More And More Parents Are Calling For “Old School” Discipline In Classrooms

The discussion on disciplinary measures in Australian classrooms has become more intense, with parents, educators, and scholars all weighing in on the effectiveness of implementing ‘old-school’ methods to address disruptive behavior among students.

The debate was sparked by a senate inquiry into classroom behaviors, which recommended a return to traditional disciplinary approaches as an effective solution. These guidelines, now implemented nationwide, advocate for teaching students fundamental behaviors such as entering classrooms, sitting properly, and asking questions respectfully. It is suggested that desks should be arranged in rows facing the teacher to promote a structured learning environment.

In addition, students are encouraged to practice ‘super walking,’ a method aimed at promoting orderly movement throughout the school premises. These measures are designed to instill discipline and foster a conducive learning atmosphere.

The need for such disciplinary measures arises from research conducted by the Australian Education Research Organisation (AERO), which found that teachers spend around 20% of their time addressing disruptive behavior in classrooms. Dr. Jenny Donavan, CEO of AERO, emphasized the importance of explicitly teaching students appropriate behavior, highlighting the strong correlation between classroom conduct and academic success.

Former teacher-turned-CEO, Dr.
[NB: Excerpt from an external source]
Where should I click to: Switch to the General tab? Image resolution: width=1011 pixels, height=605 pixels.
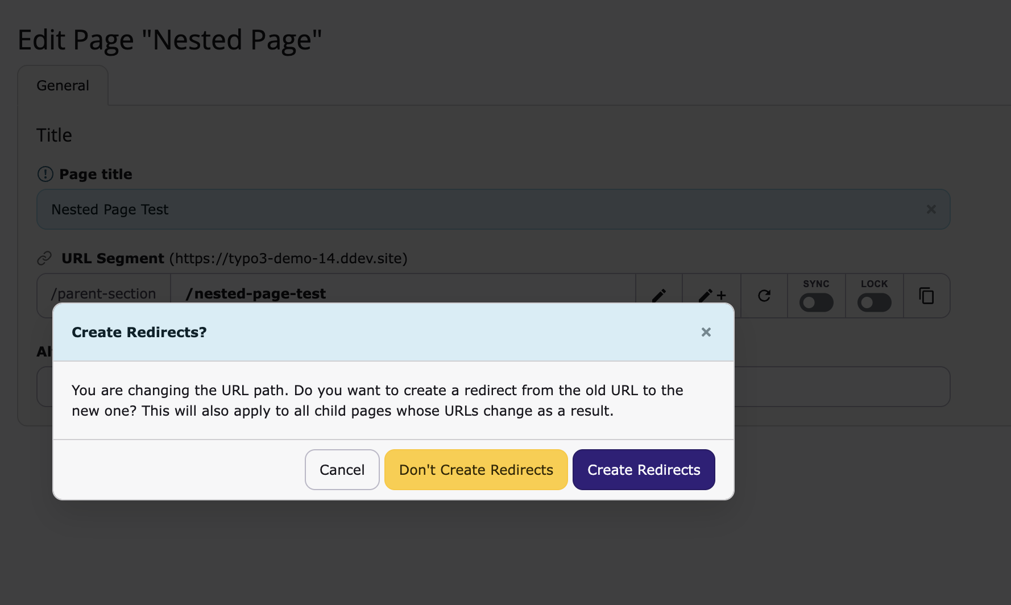(x=63, y=85)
Donavan, stressed the significance of consistency in teaching and practicing these behaviors throughout a student’s educational journey. She emphasized that these skills are vital components of effective classroom management.

Parents have also voiced their opinions on the matter, with some attributing the problem to inadequate discipline at home. Others support the reintroduction of strict disciplinary measures in schools, viewing it as a necessary step in addressing the issue of disrespect and unruliness among students.
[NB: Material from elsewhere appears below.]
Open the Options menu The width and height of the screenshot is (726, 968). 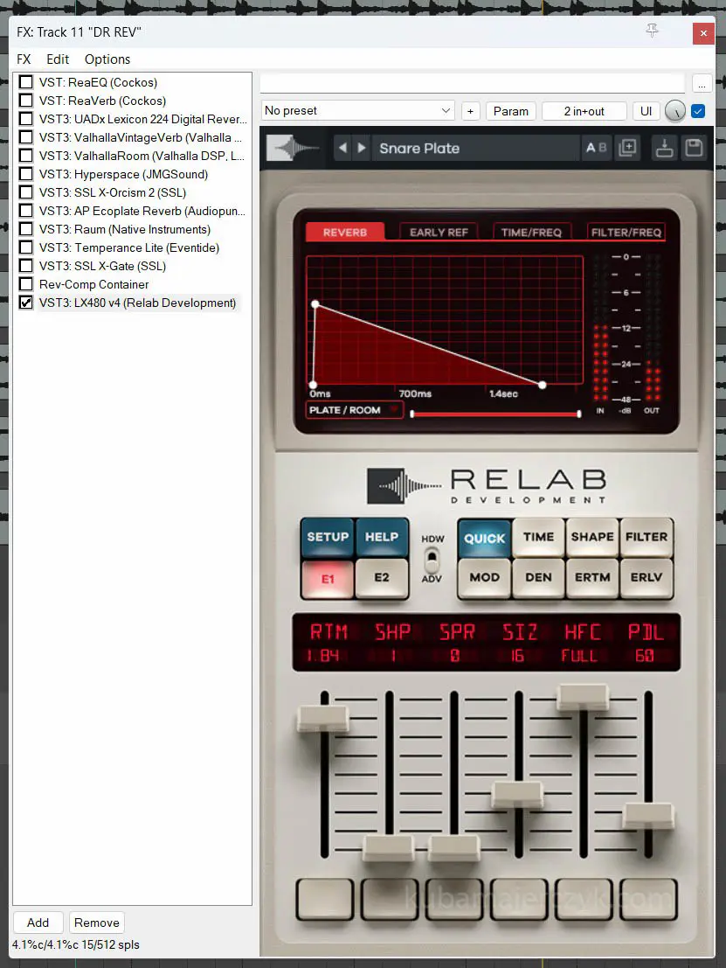[x=107, y=59]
Former principal Adam Voigt weighed in on the debate, acknowledging the complexity of the issue. He emphasized the need for consistency across schools and cautioned against relying solely on punitive measures, advocating for a balanced approach that incorporates modern teaching methods alongside traditional discipline.
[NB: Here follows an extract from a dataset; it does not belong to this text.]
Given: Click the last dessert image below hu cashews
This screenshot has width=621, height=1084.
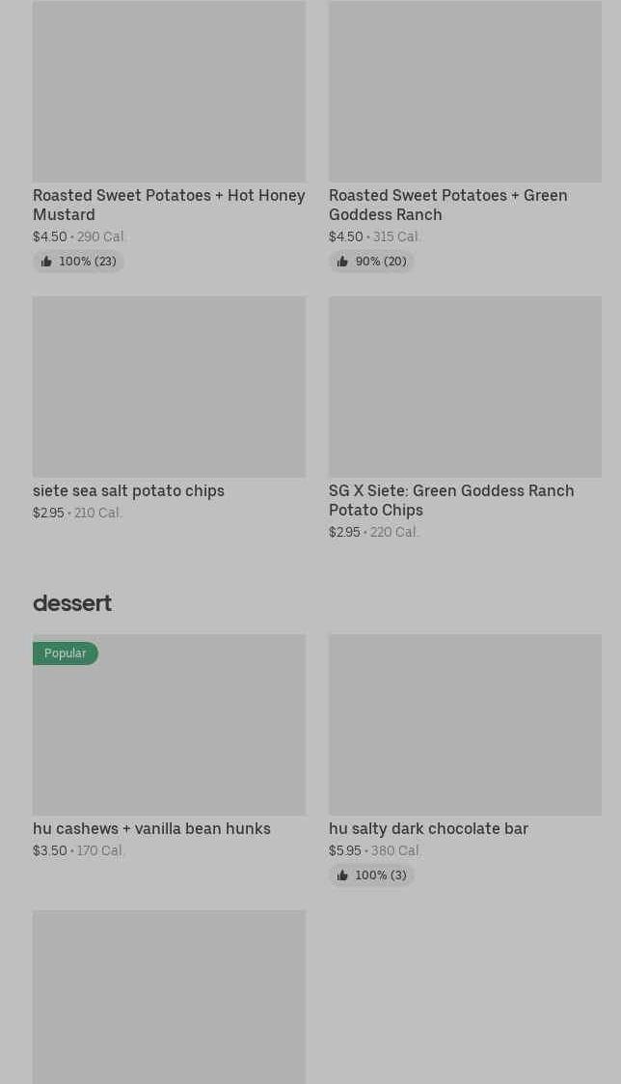Looking at the screenshot, I should coord(169,996).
While the debate continues, it is clear that there is no one-size-fits-all solution to addressing disruptive behavior in classrooms. The key lies in finding a balance between modern teaching techniques and traditional disciplinary measures, all while fostering a supportive learning environment that encourages respect and responsibility among students. As educators, parents, and policymakers navigate this challenging terrain, collaboration and open dialogue will be crucial in shaping the future of education in Australia.